* Exercise:
Where the lines below hold images, skip those and copy every word exactly.

(Screenshot grounding data)

= = = = = = =

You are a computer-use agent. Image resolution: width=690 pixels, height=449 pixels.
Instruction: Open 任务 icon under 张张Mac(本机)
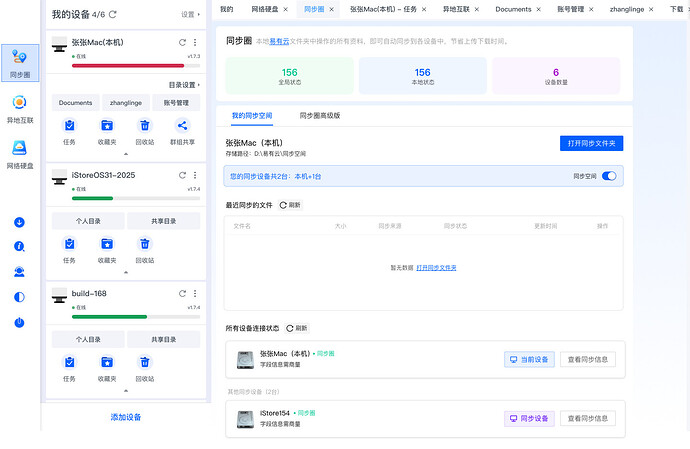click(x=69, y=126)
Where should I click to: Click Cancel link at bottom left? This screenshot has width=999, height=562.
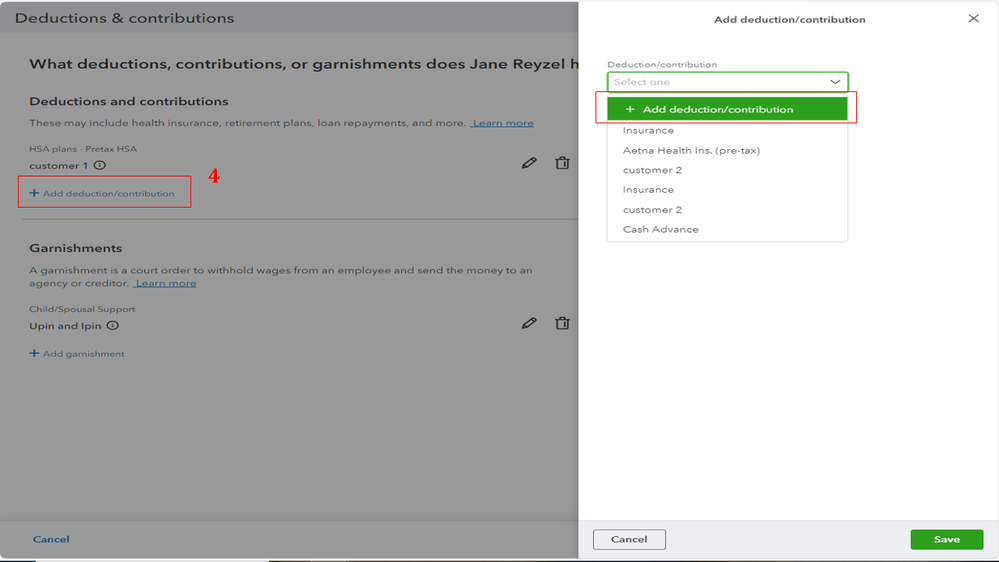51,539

= = = = = = =

* Answer area:
You are a computer-use agent. Image resolution: width=690 pixels, height=449 pixels.
Instruction: Open 任务 icon under 张张Mac(本机)
click(x=69, y=126)
Where should I click to: Click Cancel link at bottom left? This screenshot has width=999, height=562.
51,539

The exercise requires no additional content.